*Excerpted data*:
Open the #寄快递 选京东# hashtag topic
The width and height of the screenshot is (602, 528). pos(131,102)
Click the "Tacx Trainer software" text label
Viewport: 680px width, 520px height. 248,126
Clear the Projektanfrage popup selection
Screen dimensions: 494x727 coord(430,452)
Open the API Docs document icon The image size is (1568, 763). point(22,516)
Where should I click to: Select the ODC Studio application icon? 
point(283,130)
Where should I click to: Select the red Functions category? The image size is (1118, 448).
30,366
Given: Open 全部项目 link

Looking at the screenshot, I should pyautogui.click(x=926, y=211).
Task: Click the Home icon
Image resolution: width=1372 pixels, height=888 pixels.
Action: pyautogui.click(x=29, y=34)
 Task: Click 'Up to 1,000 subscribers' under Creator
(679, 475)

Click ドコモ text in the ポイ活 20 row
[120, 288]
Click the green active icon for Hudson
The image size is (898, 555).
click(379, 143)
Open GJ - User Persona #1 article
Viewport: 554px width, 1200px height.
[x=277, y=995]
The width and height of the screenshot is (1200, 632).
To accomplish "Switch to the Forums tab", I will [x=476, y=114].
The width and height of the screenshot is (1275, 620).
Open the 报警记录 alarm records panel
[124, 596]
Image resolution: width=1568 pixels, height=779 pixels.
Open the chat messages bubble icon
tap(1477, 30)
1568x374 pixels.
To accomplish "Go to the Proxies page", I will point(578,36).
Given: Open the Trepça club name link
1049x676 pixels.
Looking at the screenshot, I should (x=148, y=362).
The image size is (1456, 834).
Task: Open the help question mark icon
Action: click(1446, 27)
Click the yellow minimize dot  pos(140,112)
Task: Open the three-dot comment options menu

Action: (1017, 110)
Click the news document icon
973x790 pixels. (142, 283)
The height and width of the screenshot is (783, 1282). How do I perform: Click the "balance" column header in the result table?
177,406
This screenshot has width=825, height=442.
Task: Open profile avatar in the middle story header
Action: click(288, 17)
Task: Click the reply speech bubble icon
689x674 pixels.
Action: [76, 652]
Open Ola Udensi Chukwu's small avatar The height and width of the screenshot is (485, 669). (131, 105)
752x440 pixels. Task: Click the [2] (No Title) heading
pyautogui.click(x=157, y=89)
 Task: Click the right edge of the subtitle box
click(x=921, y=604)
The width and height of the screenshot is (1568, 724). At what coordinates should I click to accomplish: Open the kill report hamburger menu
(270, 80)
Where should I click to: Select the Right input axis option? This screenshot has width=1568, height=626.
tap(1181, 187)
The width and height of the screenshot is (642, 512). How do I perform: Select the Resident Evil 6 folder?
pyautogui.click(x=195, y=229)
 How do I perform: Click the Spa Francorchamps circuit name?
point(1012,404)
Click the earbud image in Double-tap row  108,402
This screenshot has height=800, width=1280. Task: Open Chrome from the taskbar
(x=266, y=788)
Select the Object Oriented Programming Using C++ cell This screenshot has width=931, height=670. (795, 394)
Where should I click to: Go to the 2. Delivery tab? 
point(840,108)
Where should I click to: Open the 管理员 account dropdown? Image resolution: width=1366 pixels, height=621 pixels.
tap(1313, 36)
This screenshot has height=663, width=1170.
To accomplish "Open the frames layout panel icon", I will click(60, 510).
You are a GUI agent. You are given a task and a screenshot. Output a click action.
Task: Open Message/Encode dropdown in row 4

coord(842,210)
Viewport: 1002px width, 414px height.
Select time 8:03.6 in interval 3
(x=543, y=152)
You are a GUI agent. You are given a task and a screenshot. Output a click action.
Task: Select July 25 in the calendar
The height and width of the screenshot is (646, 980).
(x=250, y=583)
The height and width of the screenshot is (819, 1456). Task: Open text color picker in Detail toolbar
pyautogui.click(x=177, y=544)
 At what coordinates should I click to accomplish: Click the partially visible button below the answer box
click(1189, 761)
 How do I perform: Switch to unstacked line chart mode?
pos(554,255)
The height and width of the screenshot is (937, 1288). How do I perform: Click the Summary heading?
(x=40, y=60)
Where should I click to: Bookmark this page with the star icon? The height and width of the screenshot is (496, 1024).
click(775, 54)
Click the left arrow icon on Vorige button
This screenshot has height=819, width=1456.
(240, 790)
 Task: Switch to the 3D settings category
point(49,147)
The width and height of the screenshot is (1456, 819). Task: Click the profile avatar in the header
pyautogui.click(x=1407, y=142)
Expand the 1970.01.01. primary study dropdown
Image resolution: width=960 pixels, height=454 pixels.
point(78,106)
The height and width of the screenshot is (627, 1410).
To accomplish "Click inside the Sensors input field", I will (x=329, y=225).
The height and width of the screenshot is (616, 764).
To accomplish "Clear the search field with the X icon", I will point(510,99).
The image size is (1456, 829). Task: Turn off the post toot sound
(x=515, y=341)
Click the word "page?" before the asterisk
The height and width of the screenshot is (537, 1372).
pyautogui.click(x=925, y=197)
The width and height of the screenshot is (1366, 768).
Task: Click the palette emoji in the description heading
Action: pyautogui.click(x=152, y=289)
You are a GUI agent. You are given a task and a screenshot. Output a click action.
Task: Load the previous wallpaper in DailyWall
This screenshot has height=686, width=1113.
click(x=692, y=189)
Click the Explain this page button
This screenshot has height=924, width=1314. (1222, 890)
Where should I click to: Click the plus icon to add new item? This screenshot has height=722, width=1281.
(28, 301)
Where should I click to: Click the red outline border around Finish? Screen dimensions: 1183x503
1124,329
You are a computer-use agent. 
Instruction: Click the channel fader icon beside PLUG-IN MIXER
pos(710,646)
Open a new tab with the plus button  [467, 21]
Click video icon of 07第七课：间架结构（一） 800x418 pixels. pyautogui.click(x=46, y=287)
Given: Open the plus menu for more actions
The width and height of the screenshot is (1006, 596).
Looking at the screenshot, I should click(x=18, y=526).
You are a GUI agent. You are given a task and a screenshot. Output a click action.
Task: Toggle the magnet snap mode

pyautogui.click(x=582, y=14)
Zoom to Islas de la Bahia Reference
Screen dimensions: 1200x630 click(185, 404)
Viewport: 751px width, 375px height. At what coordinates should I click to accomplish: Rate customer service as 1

*Your goal*: Rewrite the records starting with the line that contains "Expand the 1970.01.01. primary study dropdown" and going on through the end of the records, replacing "Sensors" with "Humidity" and leaving everything else unchanged.

*Complete answer*:
Expand the 1970.01.01. primary study dropdown
Image resolution: width=960 pixels, height=454 pixels.
point(78,106)
The height and width of the screenshot is (627, 1410).
To accomplish "Click inside the Humidity input field", I will (x=329, y=225).
The height and width of the screenshot is (616, 764).
To accomplish "Clear the search field with the X icon", I will point(510,99).
The image size is (1456, 829). Task: Turn off the post toot sound
(x=515, y=341)
Click the word "page?" before the asterisk
The height and width of the screenshot is (537, 1372).
pyautogui.click(x=925, y=197)
The width and height of the screenshot is (1366, 768).
Task: Click the palette emoji in the description heading
Action: pyautogui.click(x=152, y=289)
You are a GUI agent. You are given a task and a screenshot. Output a click action.
Task: Load the previous wallpaper in DailyWall
This screenshot has height=686, width=1113.
click(x=692, y=189)
Click the Explain this page button
This screenshot has height=924, width=1314. (1222, 890)
Where should I click to: Click the plus icon to add new item? This screenshot has height=722, width=1281.
(28, 301)
Where should I click to: Click the red outline border around Finish? Screen dimensions: 1183x503
1124,329
You are a computer-use agent. 
Instruction: Click the channel fader icon beside PLUG-IN MIXER
pos(710,646)
Open a new tab with the plus button  [467, 21]
Click video icon of 07第七课：间架结构（一） 800x418 pixels. pyautogui.click(x=46, y=287)
Given: Open the plus menu for more actions
The width and height of the screenshot is (1006, 596).
Looking at the screenshot, I should click(x=18, y=526).
You are a GUI agent. You are given a task and a screenshot. Output a click action.
Task: Toggle the magnet snap mode

pyautogui.click(x=582, y=14)
Zoom to Islas de la Bahia Reference
Screen dimensions: 1200x630 click(185, 404)
Viewport: 751px width, 375px height. At what coordinates should I click to accomplish: Rate customer service as 1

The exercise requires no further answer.